Rezension

Leise und kraftvoll, poetisch und nüchtern, distanziert und berührend

Die Schönheit der Rosalind Bone -

Die Schönheit der Rosalind Bone
von Alex McCarthy

Bewertet mit 5 Sternen

Meine Inhaltsangabe:
Cwmcysgod in Wales, ein kleiner Bergwerk-Ort, in dem jeder jeden kennt, umgeben von Wäldern. Eigentlich idyllisch, doch es ist nicht leicht, das Leben dort. Rosalind, ihr Schwester Mary und ihre Eltern leben dort ein normales Leben. Doch für Rosalind, die schon als kleines Kind eine echte Schönheit ist, spielen sich ganz andere Dinge ab. Anvertrauen kann sie sich niemandem, denn seit jeher wird sie wegen ihrer außergewöhnlichen Schönheit geschnitten und beneidet und keiner sieht den Menschen hinter der schönen Fassade.

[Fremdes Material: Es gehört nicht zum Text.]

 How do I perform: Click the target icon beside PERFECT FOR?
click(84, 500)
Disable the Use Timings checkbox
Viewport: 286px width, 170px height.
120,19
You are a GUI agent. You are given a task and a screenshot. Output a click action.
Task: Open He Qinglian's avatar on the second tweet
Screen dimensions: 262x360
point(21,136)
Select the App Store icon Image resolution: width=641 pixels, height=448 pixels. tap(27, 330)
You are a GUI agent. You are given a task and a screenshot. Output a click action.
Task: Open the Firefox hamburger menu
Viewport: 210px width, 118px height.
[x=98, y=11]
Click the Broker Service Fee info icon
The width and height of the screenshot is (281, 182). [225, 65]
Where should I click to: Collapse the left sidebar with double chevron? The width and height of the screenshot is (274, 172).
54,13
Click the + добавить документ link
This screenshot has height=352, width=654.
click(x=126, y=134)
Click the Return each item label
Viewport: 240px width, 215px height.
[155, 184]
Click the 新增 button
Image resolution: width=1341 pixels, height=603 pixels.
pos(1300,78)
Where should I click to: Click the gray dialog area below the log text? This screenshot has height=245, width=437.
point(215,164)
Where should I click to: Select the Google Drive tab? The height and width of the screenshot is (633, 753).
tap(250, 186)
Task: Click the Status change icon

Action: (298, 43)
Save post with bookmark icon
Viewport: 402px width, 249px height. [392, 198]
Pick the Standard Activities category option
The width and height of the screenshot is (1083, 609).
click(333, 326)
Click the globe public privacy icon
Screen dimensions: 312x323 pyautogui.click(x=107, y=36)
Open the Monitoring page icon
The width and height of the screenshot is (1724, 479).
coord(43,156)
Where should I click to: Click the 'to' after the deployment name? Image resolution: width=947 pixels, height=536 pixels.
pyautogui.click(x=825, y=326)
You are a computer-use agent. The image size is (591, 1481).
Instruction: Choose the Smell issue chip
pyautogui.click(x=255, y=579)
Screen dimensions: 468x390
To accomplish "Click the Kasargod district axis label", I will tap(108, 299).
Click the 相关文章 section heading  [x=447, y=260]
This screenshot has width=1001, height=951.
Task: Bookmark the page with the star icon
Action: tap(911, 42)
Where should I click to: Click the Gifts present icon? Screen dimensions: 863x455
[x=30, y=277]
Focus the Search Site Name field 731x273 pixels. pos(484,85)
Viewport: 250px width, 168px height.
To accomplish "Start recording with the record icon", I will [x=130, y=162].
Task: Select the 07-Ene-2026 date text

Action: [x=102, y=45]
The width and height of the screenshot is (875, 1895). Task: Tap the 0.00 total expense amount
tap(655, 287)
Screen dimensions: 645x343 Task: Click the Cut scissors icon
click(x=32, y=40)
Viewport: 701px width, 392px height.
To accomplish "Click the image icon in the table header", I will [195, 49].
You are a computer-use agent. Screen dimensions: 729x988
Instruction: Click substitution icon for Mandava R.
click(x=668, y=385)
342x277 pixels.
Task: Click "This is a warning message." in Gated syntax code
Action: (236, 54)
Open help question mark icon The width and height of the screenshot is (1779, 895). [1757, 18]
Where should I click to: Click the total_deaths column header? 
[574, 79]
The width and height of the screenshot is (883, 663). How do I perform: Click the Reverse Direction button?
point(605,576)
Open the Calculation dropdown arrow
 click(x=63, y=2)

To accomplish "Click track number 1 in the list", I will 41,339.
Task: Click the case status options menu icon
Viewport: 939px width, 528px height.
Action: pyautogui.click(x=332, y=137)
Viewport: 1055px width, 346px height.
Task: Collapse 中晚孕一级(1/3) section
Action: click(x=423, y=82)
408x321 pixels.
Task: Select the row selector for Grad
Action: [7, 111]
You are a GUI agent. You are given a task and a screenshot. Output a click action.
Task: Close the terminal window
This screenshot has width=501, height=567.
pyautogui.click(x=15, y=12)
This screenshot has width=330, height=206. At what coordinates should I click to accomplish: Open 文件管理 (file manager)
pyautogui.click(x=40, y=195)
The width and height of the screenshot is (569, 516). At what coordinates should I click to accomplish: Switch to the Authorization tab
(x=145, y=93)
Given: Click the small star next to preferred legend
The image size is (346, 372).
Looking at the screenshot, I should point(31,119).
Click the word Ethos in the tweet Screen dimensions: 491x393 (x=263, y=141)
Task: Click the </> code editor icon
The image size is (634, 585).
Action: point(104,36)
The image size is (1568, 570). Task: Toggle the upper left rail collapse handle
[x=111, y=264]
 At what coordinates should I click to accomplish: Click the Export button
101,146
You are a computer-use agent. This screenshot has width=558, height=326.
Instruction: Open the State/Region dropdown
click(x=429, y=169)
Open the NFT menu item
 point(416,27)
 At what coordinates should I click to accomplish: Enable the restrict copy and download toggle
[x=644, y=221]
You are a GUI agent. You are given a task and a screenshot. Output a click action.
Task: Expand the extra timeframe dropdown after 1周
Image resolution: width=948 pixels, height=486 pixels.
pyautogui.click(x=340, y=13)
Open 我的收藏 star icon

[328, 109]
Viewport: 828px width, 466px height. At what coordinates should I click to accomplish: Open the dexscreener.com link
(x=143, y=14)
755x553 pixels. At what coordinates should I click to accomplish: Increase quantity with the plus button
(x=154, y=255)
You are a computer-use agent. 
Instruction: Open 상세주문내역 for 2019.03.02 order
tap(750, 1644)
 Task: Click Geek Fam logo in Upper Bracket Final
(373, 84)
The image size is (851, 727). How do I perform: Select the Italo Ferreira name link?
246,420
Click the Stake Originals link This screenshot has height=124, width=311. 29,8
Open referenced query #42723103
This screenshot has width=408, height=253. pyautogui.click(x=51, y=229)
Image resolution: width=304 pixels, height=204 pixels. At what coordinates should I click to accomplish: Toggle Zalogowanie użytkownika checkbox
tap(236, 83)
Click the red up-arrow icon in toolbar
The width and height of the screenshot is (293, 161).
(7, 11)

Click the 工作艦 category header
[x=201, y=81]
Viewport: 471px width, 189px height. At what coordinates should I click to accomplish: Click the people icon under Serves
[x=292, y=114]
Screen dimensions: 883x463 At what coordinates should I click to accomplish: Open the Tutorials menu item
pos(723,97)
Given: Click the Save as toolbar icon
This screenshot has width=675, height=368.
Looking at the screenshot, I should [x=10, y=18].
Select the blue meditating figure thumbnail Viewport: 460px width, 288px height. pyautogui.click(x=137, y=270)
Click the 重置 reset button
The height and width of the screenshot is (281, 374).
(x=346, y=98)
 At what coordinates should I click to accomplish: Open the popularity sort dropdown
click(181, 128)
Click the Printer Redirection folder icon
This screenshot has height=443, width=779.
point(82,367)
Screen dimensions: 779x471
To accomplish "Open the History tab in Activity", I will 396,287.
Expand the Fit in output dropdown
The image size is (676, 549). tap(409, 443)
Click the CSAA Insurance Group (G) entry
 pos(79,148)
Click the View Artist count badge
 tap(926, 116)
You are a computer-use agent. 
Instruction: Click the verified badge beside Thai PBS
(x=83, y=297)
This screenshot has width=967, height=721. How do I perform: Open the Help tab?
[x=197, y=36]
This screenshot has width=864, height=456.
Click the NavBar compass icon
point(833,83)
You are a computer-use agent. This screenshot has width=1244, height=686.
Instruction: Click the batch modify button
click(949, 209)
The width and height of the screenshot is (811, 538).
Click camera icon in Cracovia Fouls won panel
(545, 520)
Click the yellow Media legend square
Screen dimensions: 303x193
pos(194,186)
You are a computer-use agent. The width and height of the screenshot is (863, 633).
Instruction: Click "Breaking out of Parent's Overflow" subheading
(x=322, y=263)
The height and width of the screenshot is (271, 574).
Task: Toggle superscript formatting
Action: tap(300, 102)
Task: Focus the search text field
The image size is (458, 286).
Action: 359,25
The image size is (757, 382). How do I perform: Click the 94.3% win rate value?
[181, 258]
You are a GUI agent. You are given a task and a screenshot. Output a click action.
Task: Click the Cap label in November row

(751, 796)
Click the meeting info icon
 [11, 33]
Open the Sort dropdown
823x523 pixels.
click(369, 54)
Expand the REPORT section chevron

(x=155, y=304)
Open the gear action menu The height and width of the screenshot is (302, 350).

Eines Tages verschwindet sie spurlos. Das Leben geht Jahr über Jahr weiter, Mary lebt mit ihrer Tochter Catrin immer noch in Cwmcysgod, das inzwischen von Brandstiftungen heimgesucht wird und von Menschen, die lieber weg- statt hinsehen. Rosalind ist auch jetzt noch immer wieder Thema. Vor allem, weil Catrin mehr über die Frau, über Tante Rosalind wissen möchte, deren einziges vorhandenes Foto ihre Mutter in der Küchenschublade versteckt.

Mein Eindruck:
Das ist absolut ein Buch der Gegensätze. Der Schreibstil ist außergewöhnlich: zeitgleich leise und kraftvoll, poetisch und nüchtern, distanziert und berührend. Mit nur 160 Seiten ist es eine sehr kurze Geschichte, in der aber so viel drinsteckt, so viele Schicksale berührt werden und es um Themen geht, die schwer zu verdauen sind. Es geht nicht einfach nur um Rosalind, die vom Dorf wegen ihrer Schönheit auffällt, es geht viel viel tiefer. Und es geht um ein ganzes Dorf, darum, dass Menschen wegsehen, wo sie hinsehen sollten, um Neid, Schuld, Vorurteile und Vorverurteilungen. Darum, über andere herzuziehen, um von seinen eigenen Unzulänglichkeiten abzulenken. Um die Sehnsucht nach Liebe und Geborgenheit, nach einem ganz normalen Leben. Über Einzelheiten kann ich jetzt hier gar nichts schreiben, weil das zu sehr spoilern würde. Aber auch Kindesmissbrauch ist Thema, ebenso wie sexueller Machtmissbrauch, Drogen und ach, einfach die ganzen Abgründe der Menschheit. Und das wie gesagt auf nur 160 Seiten. Das wiederum bedeutet: jede Seite gibt so viel preis, erzählt so viel. Dies geschieht immer kapitelweise aus der Sicht einer der beteiligten Figuren, mal in der Gegenwart, mal durch einen Rückblick.

Ich konnte das Trostlose, dieses Beklemmende des Ortes fühlen und die Geschehnisse haben mich sehr berührt. Es ist einfach schlimm, wenn Menschen wegsehen. Für mich ein großartiges Buch, das mich komplett in seinen Bann gezogen hat. Und auch das Cover ist wunderschön und sehr passend! 5/5 Sterne.